Myocardial revascularization is not a top priority in patients presenting with non-ST-segment elevation myocardial infarction, since no major long term benefit has been proven. The most appropriate approach is a late (48 hours) angiography. Multidetector computed tomography angiography could help select patients at risk who have normal myocardial biomarker values and non-diagnostic ECGs and allow the early discharge of subjects with normal coronary arteries. (Goldstein et al., 2007) (O'Connor et al, 2010).
Multidetector computed tomography is very useful in patients with atypical thoracic pain and normal cardiac enzymes, as well as in patients with valvular or vascular disease, dilated cardiomyopathy, congenital heart disease or left ventricular aneurysms, intracardiac thrombi and confirmed coronary artery disease. In addition to that, only 15-25% of hospitalized patients presenting with nonspecific acute chest pain prove to have genuine acute coronary syndromes (Yoo et al., 2010)

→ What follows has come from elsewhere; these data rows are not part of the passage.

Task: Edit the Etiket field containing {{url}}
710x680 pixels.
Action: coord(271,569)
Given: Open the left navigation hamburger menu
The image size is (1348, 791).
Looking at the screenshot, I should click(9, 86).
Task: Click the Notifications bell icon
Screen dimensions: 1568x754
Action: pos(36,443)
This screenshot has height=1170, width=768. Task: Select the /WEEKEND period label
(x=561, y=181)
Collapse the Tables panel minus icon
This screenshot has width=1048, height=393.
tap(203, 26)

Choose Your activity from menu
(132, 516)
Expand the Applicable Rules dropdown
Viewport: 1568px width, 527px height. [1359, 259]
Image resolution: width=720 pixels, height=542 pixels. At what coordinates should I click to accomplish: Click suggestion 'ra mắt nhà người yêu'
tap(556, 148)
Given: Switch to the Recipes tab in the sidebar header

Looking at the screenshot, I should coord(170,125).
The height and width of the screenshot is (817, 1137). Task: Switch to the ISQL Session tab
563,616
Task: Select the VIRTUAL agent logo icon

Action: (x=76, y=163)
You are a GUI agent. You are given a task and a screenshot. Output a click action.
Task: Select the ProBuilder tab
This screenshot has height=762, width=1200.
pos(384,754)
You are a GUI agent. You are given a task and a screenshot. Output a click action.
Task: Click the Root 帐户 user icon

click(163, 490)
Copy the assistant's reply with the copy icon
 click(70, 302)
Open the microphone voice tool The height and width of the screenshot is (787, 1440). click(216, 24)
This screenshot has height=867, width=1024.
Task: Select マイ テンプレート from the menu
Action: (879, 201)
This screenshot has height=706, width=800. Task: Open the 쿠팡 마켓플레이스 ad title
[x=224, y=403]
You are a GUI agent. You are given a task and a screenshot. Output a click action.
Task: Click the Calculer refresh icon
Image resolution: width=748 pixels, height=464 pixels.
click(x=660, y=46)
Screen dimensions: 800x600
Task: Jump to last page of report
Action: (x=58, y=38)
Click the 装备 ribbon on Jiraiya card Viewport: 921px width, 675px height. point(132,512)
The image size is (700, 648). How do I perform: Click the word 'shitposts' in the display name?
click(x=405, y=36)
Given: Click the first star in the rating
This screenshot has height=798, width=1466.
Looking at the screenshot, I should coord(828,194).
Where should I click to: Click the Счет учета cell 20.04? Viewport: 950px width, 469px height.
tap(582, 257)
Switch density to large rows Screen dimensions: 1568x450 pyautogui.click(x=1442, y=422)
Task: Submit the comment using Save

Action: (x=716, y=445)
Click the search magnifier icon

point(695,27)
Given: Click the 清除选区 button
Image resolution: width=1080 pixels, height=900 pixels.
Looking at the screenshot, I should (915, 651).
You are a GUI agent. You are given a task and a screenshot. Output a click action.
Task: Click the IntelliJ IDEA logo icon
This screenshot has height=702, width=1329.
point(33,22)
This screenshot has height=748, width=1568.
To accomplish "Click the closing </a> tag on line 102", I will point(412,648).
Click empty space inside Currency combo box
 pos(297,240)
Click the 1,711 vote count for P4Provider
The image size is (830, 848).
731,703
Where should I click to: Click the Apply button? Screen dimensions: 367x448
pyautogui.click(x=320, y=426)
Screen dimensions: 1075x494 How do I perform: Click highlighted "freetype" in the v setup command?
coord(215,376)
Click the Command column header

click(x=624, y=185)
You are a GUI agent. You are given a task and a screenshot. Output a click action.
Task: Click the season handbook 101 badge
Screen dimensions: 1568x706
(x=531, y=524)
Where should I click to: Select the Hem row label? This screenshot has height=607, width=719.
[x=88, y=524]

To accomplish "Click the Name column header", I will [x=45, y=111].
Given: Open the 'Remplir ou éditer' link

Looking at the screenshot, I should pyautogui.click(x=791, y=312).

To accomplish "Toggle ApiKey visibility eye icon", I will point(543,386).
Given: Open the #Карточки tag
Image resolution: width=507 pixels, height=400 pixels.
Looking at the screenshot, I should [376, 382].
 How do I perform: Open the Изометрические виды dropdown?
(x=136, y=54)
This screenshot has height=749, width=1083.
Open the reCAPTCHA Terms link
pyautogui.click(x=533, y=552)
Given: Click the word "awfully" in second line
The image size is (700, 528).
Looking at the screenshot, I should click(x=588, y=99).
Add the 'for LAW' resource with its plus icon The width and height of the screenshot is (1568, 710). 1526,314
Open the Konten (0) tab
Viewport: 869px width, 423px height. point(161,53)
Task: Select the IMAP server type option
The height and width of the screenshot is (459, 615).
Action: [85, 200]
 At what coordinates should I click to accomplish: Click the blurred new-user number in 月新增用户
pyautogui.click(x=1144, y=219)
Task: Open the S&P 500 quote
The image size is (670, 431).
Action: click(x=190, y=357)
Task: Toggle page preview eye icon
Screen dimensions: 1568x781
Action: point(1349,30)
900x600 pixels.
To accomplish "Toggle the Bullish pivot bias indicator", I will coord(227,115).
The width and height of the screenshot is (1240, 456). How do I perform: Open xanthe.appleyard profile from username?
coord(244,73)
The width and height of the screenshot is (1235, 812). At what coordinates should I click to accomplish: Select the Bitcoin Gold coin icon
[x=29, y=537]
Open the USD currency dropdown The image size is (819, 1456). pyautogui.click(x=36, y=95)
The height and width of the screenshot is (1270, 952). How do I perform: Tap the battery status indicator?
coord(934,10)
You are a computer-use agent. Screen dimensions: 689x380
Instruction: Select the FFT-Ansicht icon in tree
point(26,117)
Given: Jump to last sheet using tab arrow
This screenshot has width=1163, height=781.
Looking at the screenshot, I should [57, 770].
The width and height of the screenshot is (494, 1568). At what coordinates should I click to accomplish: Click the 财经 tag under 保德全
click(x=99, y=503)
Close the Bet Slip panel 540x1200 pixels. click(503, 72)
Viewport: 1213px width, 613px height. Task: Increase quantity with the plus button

Coronary artery disease can also provide additional data when common trunk or right coronary ostium stenosis are present, in case of myocardial infarction with normal coronary arteries or in patients with confirmed coronary artery disease. Cardiac magnetic resonance imaging can be used for confirmation and risk stratification in patients with coronary artery disease and for sustaining differential diagnosis with myocarditis or pericarditis.
Over the last few years, new non-invasive imaging techniques that allow heart exploration such as coronary multidetector computed tomography and cardiac magnetic resonance imaging have demonstrated their diagnostic and prognostic value, as well as their impact on clinical outcomes, when properly used. However, despite convincing evidence concerning their high efficiency, sustained by several studies, clinical trials and meta-analyses, there is still an acute need for proper algorithms which can be used for basic approach in relation to cardiovascular risk and coronary artery disease severity.